** START Given text **

Friday, September 9, 2016

Bungoma bets big on Pan Paper revival



The stalled Pan Paper mills in Webuye, Bungoma County. Africa’s ability to industrialise is hampered by misguided notions, such as the one that emphasises adding value to its raw materials.  FILE PHOTO | NATION MEDIA GROUP
The PanPaper mills in Webuye, Bungoma County. FILE PHOTO | NATION MEDIA GROUP 
By RAPHAEL WANJALA, rwanjala@ke.nationmedia.com

Bungoma County is betting on the revival of Pan African Paper Mills to breathe life into the sleepy Webuye Town.
The urban centre was once the lifeline and economic hub of the region but its fortunes took a beating when the factory’s operations ground to a halt.
Bungoma Governor Ken Lusaka said reopening of the paper mill would provide a source of employment and revenue by revitalising the local economy.
“This (pan paper revival) will awaken Western region’s massive economic potential, creating job opportunities,” he said.
Mr Lusaka acknowledged that it would take some time before the firm realises its full potential once it starts operations.
He said the county government is committed to providing the necessary support to ensure the revival succeeds.
“While Pan Paper’s capacity may not match the level it used to enjoy before it collapsed, I strongly believe it will be totally on track in less than five years,” Mr Lusaka said.

** END Given text **

**Complete the following:**
(1) List every geographic place or region named in the article on the Pan Paper revival.
(2) According to the Pan Paper article, within what time does Mr Lusaka believe the firm will be totally on track?
(3) Carry on writing the article on the Pan Paper revival from its final sentence.
The lines that come after the article have no connection to it.

** START Data block **

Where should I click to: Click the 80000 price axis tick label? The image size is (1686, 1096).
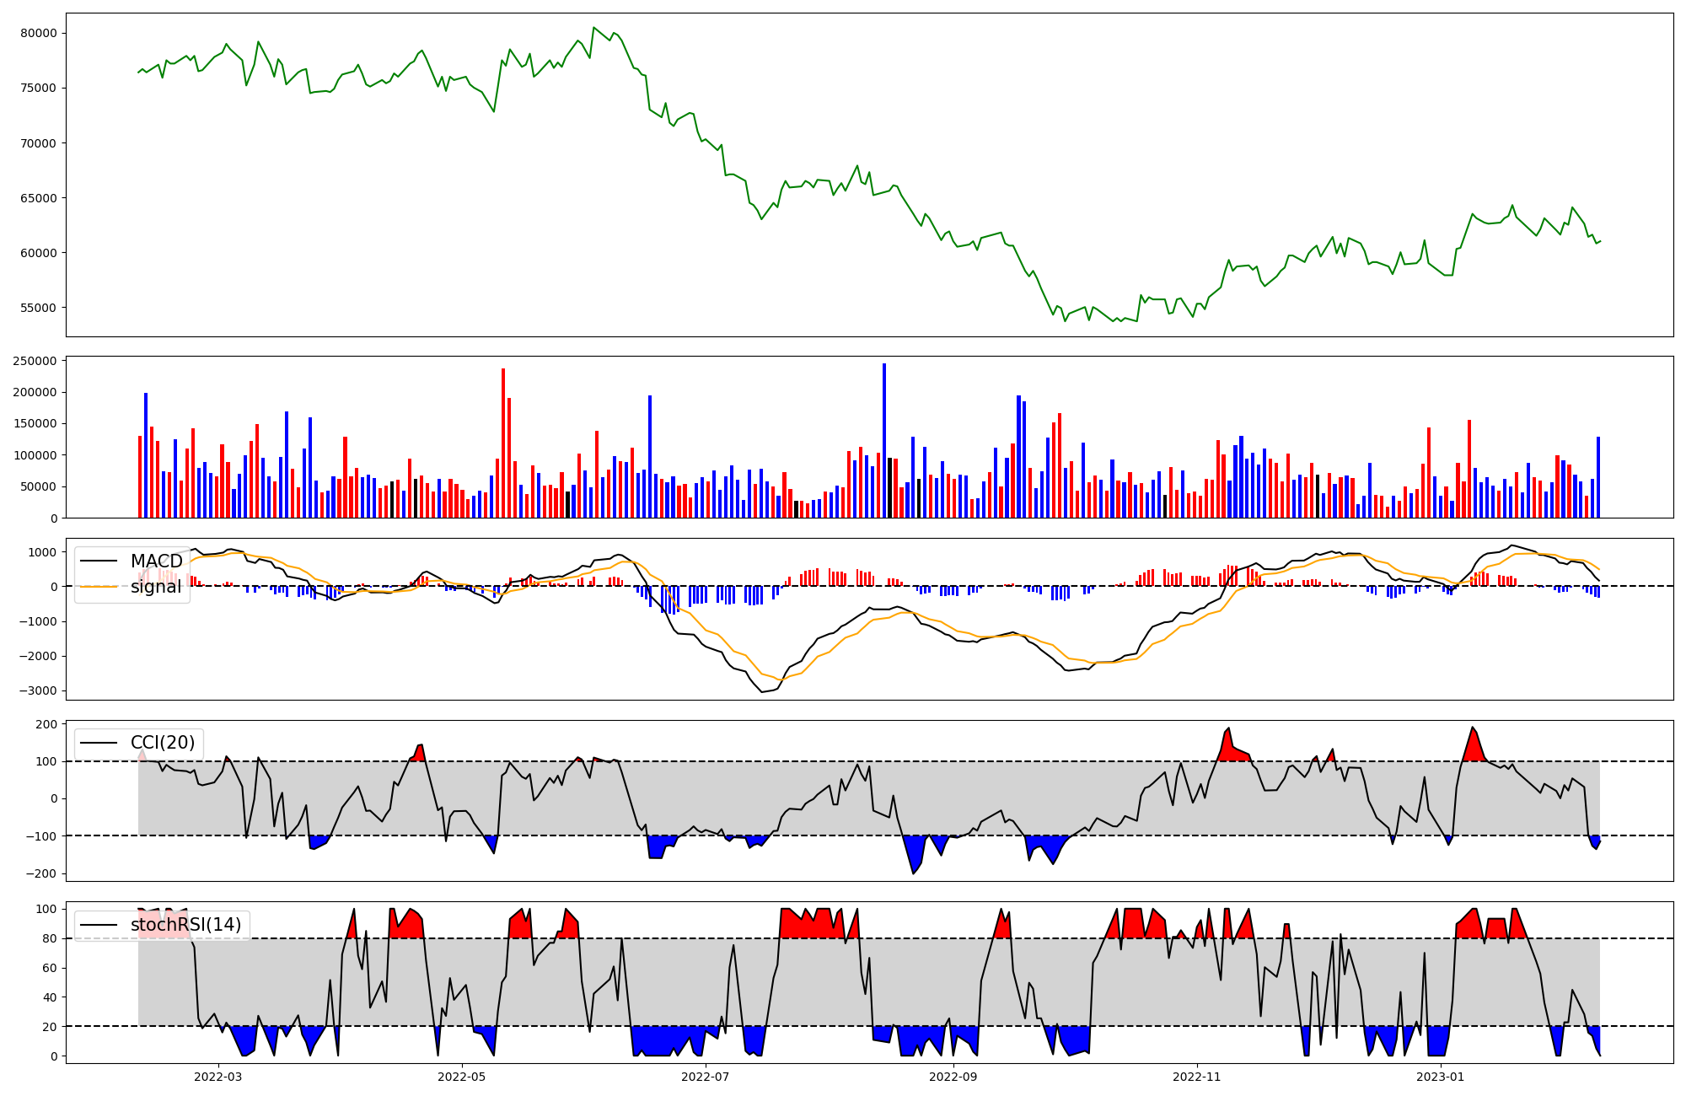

** END Data block **

**Answers to the exercise:**
(1) Webuye, Bungoma County, Africa, Western region

(2) In less than five years.

(3)
“We will do everything possible to ensure the revival succeeds. This will range from infrastructural development, relaxation of any bureaucratic processes such as getting necessary permits or certificates.”
Former employees are also optimistic of resuming work after being in the cold for over eight years.
Mr Wellington Khaemba, a former staff, said the management had already contacted them and provided modalities of how they would resume their respective duties.
He said many employees are hoping to get back to work while others are looking to be paid their benefits that had accrued before the mill collapsed.
Strategic investors
Tarlochan Limited, a subsidiary of Rai Group of Companies and the new strategic investors, took over the company following the signing of a sale and purchase agreement between the company and receiver managers.
Speaking during the handover ceremony in Webuye in May this year, Rai Group of Companies Chairman Jaswant Rai, said they were committed to the revival of the company with focus on paper production.
Mr Rai said they had projected to inject close to Sh6 billion into the company in the next 10 years to rehabilitate and revive old machines.
“The handover process provides an opportunity for us to re-asses the plant and equipment. From our initial assessment, most of the critical machinery will require total replacement and technological upgrades to ensure that we can start operations within this calendar year,” said Mr Rai.
He said he was not after a timber licence as alluded to by a section of leaders. “We are not interested in the timber licence as claimed by certain people. Why should we pay Sh900 million just to acquire a timber licence?” said Mr Rai.
Bungoma residents are optimistic that the revival plan would create jobs and improve living standards.
The miller is expected to employ about 1,500 employees once they start running.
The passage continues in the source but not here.